と、ここで「闘魂と王道 – 昭和プロレスの16年戦争」の帯に書かれている一文を検証してみたい。
大衆娯楽におきかえると
帯には、 「権威を追求したジャイアント馬場」「権威を破壊したアントニオ猪木」と書かれている。
この「権威」を大衆娯楽に置き換えると、どうだろうか?
追求と破壊
プロレスを「大衆娯楽」と表現したのは、プロレス王・鈴木みのるである。
「大衆娯楽を追求したジャイアント馬場」と、「大衆娯楽を破壊したアントニオ猪木」。
こういう見方もできるのではないか?と私は考えた。
プロレスを守った
馬場さんは大衆娯楽を追求し、「明るく、楽しく、激しいプロレス」を展開し、「シューティングを超えたものがプロレスだんだよ」という名台詞を残した。
私はジャイアント馬場さんこそが「プロレス」を守った人のひとりかもしれないと考えている。
プロレスを破壊した
対して猪木さんは、プロレスの枠では収まりきれず、プロレスを破壊してプロレス以上のものを作ろうとしたのではないだろうか?
しかしながら同時に猪木さんは、プロレスに関してもまごうことなき天才だった。
枠に収まり切れない
大衆の目を常に意識しながら、大衆を手玉に乗せる才能にたけていた猪木さんは、だがその枠におさまることを良しとはしなかった。

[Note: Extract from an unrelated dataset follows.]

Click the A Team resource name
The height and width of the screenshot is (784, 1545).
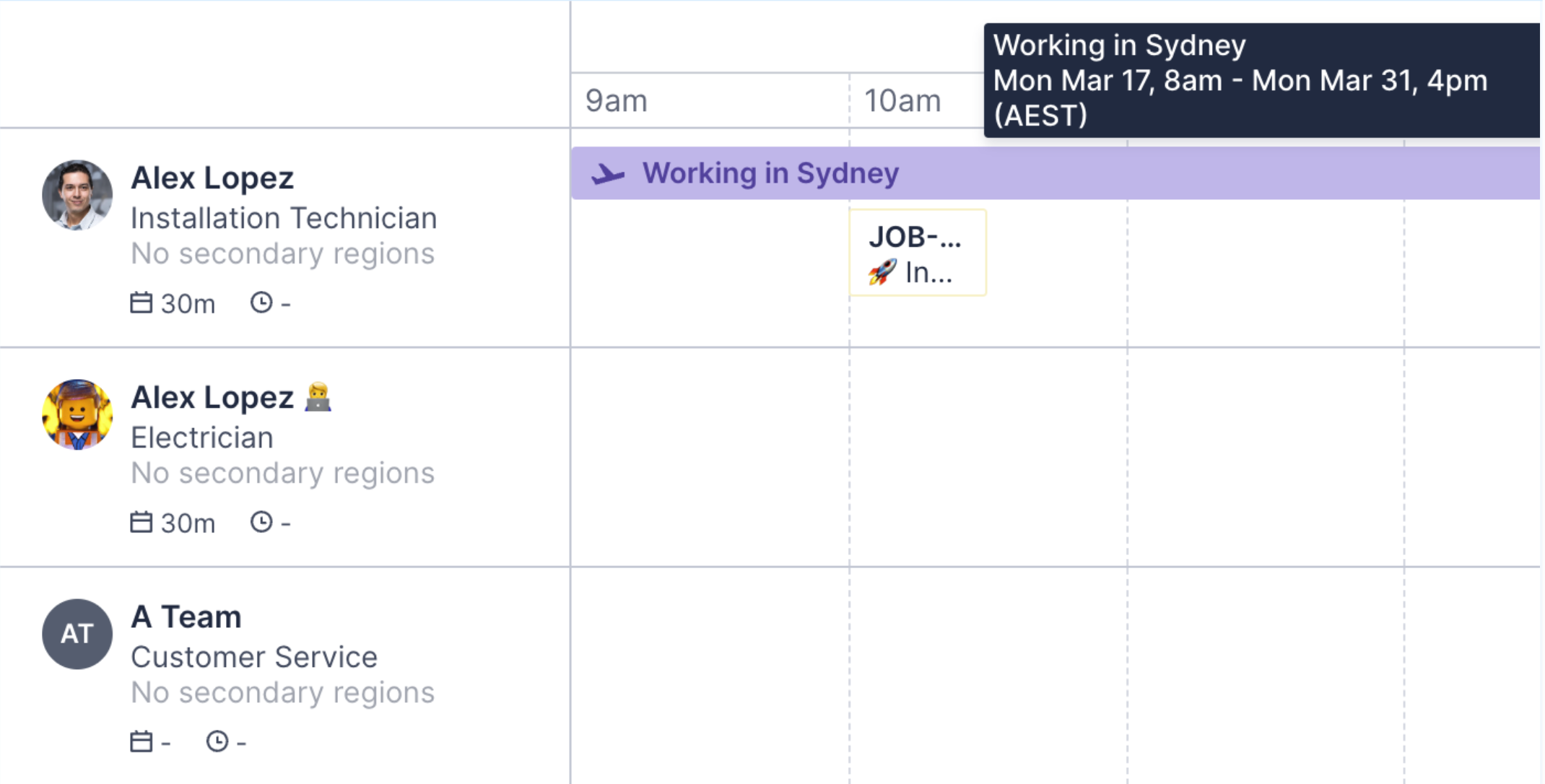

このことが、もしかするとアントニオ猪木さんにとっての不幸だったのかもしれない。
終始一貫した破壊者
結果的にプロレスを壊そうとして、たびたび自分が作った新日本を窮地に陥れた。
確かに新日本側からするとありがた迷惑だったかもしれないが、アントニオ猪木さんが目指していたものはあくまで「破壊」である。
これは今に至るまで終始一貫していたと私は思っている。
2人がいたからこそ
だが、権威の追求のため、プロレスの枠からでなかった馬場さんと、権威もプロレスの枠も、破壊しようとした猪木さんという2人の天才がいたからこそ、日本のプロレスは他にない独特の進化をとげたといってもいい。
どちから一人が欠けても今のような多種多様なプロレスが残ることはなかっただろうし、もしかしたら総合格闘技自体生まれていなかったかもしれない。
記憶との答え合わせ
そして、おそらく1972年から1988年までの「昭和プロレス」を検証するにあたって、2022年というのはタイムリミットギリギリだったといってもいいだろう。
「闘魂と王道 – 昭和プロレスの16年戦争」は、これから歴史を知りたい人にはもちろん、リアルタイムで通って来た世代には、自分の記憶との「答え合わせ」に使える一冊かもしれない。